Work to be completed: Return only the lines running from the one that contains "Privacy Policy (175, 1952)" through the end of the entries, exactly, both ends included. Omit pictures.
-- Opening Marker --
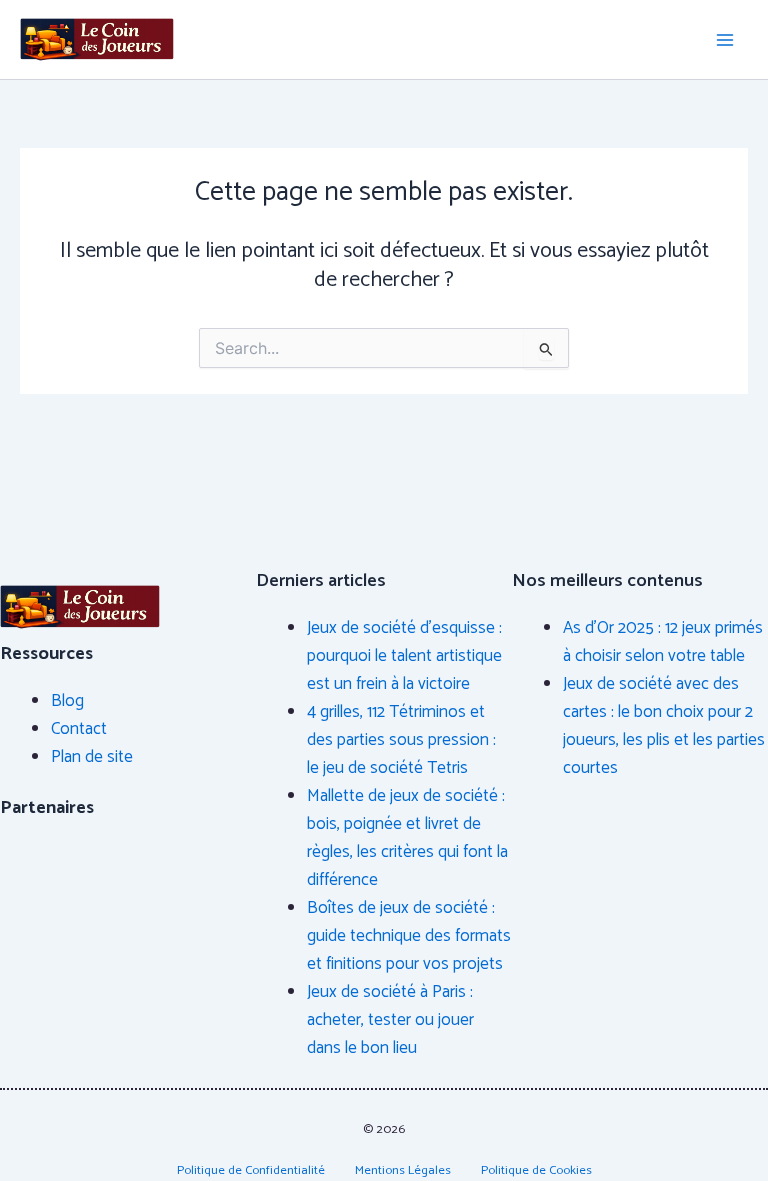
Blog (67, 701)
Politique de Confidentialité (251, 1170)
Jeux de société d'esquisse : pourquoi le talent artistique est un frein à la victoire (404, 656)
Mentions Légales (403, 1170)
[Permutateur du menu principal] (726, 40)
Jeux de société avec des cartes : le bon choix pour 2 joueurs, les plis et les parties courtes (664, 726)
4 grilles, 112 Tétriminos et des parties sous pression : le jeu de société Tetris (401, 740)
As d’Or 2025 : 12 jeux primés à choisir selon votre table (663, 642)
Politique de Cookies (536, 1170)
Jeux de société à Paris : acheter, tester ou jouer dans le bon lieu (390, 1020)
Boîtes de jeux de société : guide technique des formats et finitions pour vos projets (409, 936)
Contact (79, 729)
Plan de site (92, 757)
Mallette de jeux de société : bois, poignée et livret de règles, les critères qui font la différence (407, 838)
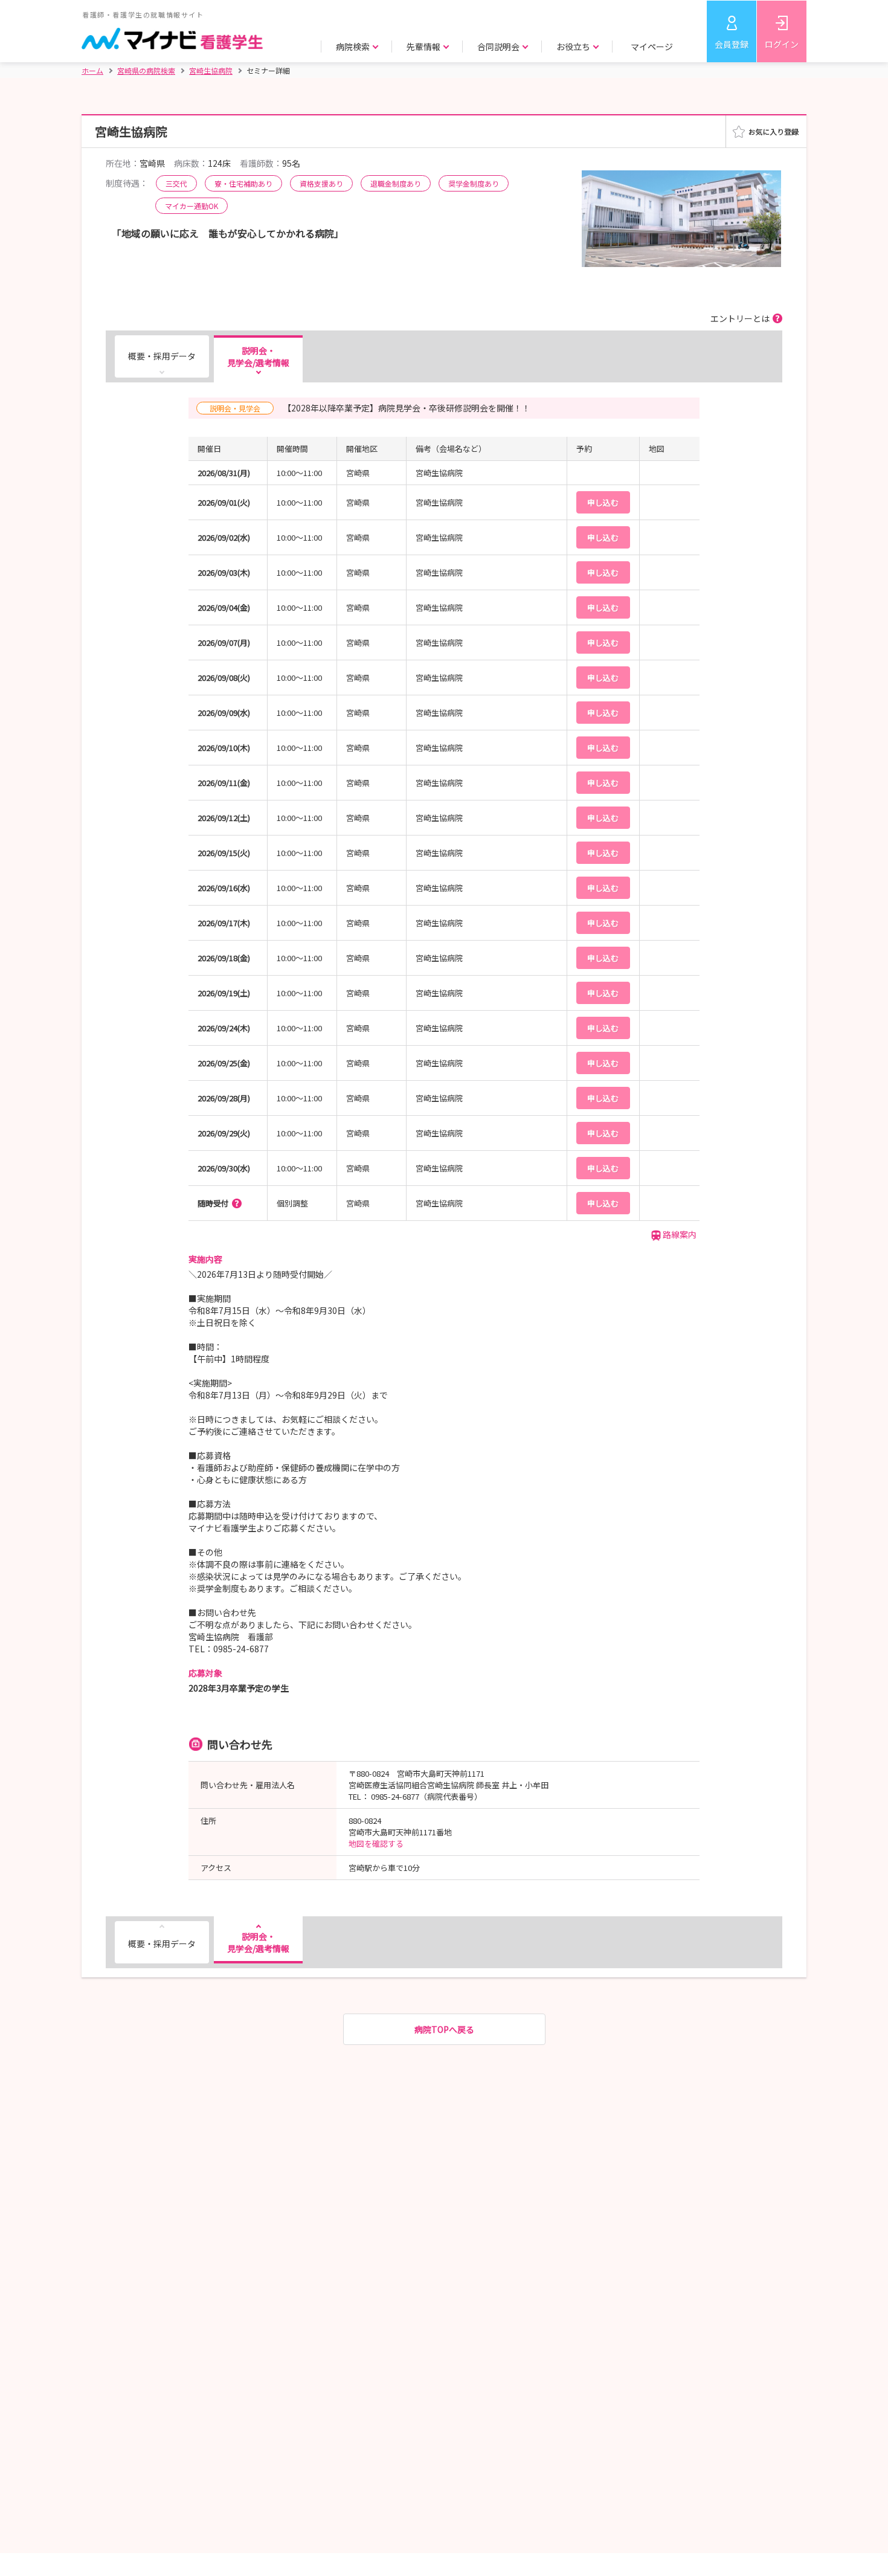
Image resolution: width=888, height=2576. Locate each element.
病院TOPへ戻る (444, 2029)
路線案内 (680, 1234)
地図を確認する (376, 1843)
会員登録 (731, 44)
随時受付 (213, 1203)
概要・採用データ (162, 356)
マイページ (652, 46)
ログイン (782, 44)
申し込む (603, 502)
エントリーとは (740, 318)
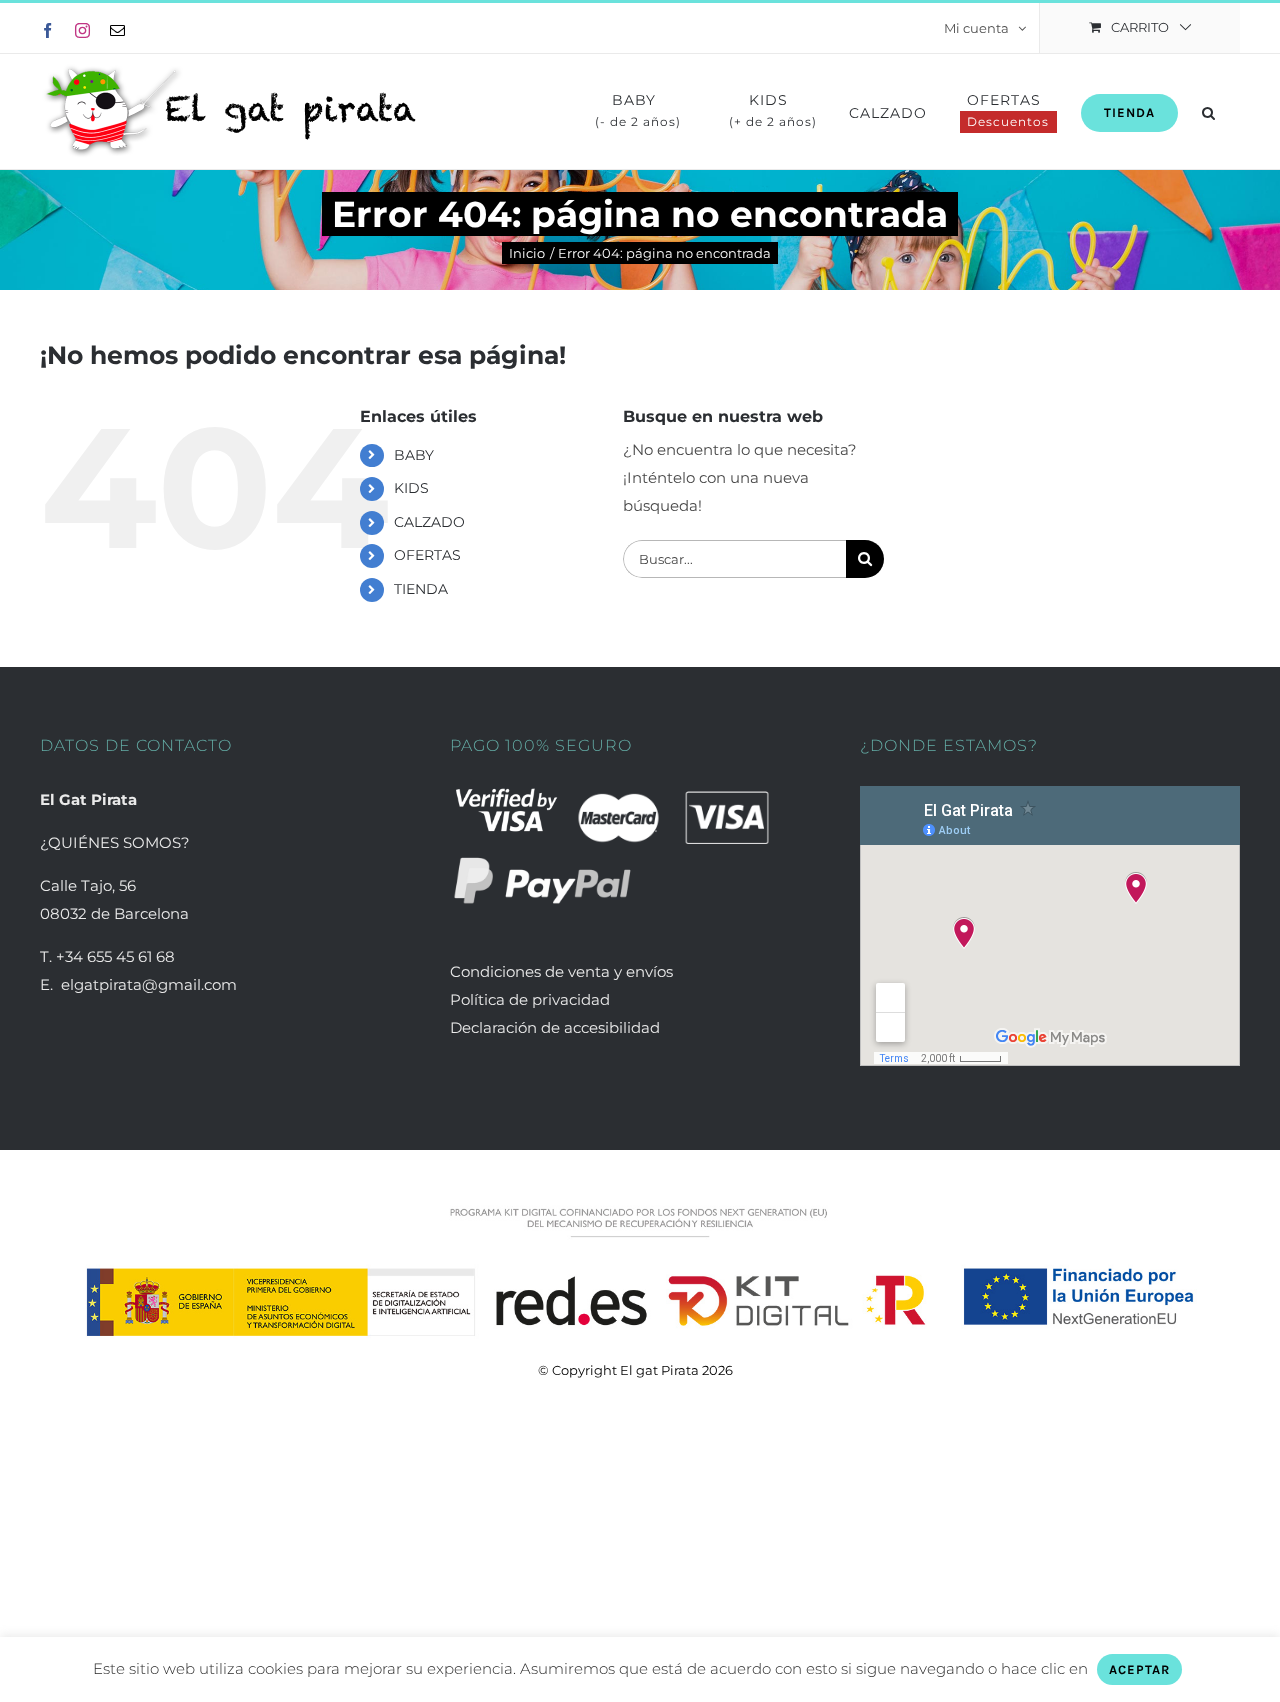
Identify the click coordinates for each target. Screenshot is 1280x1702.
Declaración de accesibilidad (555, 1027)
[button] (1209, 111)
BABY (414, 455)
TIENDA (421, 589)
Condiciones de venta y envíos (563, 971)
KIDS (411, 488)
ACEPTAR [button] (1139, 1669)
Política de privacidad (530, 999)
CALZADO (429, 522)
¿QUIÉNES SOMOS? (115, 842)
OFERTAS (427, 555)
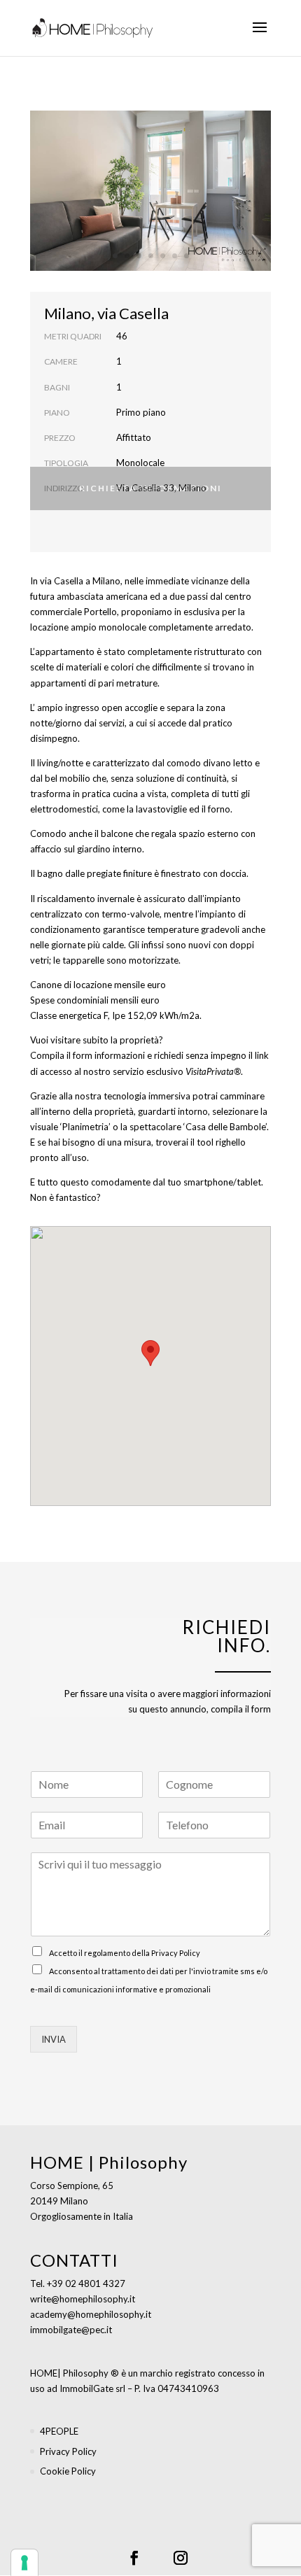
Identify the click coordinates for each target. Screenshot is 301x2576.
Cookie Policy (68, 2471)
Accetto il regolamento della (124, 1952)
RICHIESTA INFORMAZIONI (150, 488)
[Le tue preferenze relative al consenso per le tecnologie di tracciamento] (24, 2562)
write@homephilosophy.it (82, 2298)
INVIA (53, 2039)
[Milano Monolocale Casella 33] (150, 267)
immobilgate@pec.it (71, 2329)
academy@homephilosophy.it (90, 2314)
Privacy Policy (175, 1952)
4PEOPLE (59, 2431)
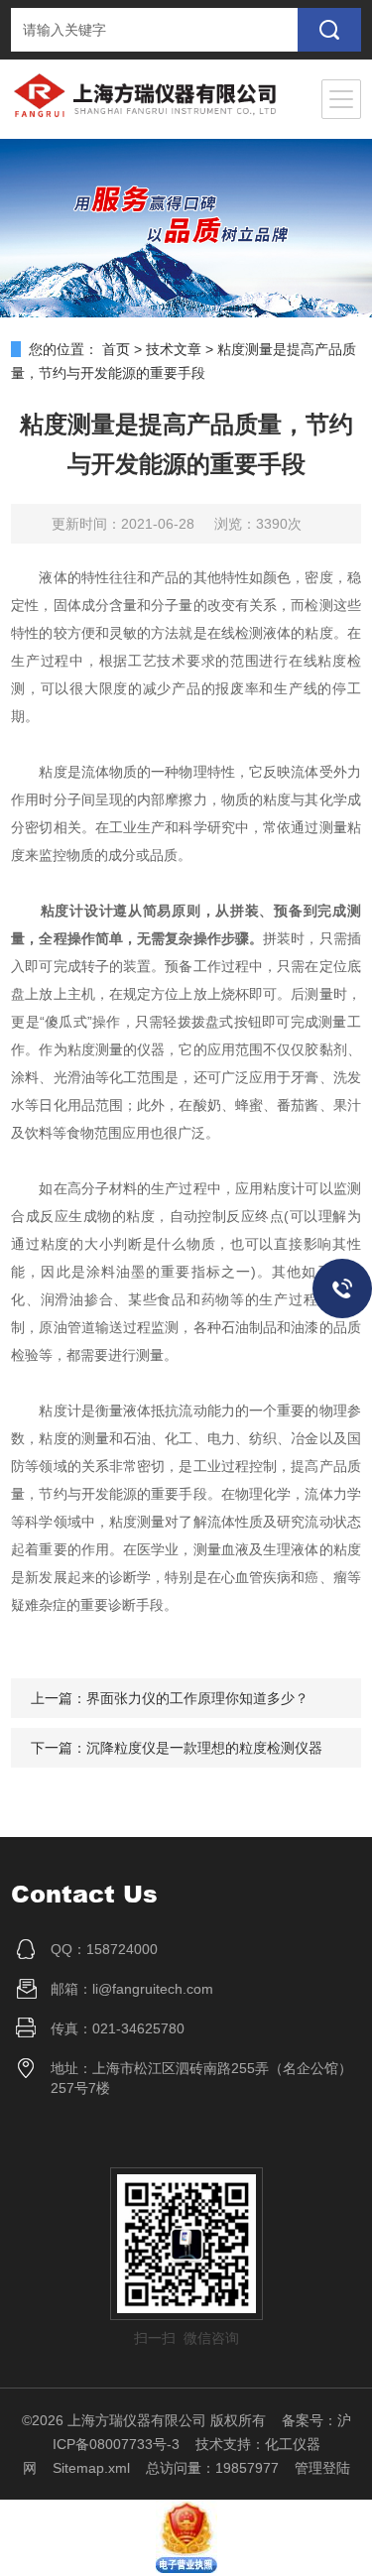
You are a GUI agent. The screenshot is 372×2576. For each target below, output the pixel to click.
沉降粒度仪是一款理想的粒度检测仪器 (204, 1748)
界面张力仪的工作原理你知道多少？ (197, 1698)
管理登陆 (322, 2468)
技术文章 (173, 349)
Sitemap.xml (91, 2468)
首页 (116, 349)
-- Closing Marker --
Exercise solution:
Privacy Policy (175, 1952)
4PEOPLE (59, 2431)
You are a GUI agent. The screenshot is 372×2576. For each target below, output the pixel to click.
沉降粒度仪是一款理想的粒度检测仪器 (204, 1748)
界面张力仪的工作原理你知道多少？ (197, 1698)
管理登陆 (322, 2468)
技术文章 (173, 349)
Sitemap.xml (91, 2468)
首页 (116, 349)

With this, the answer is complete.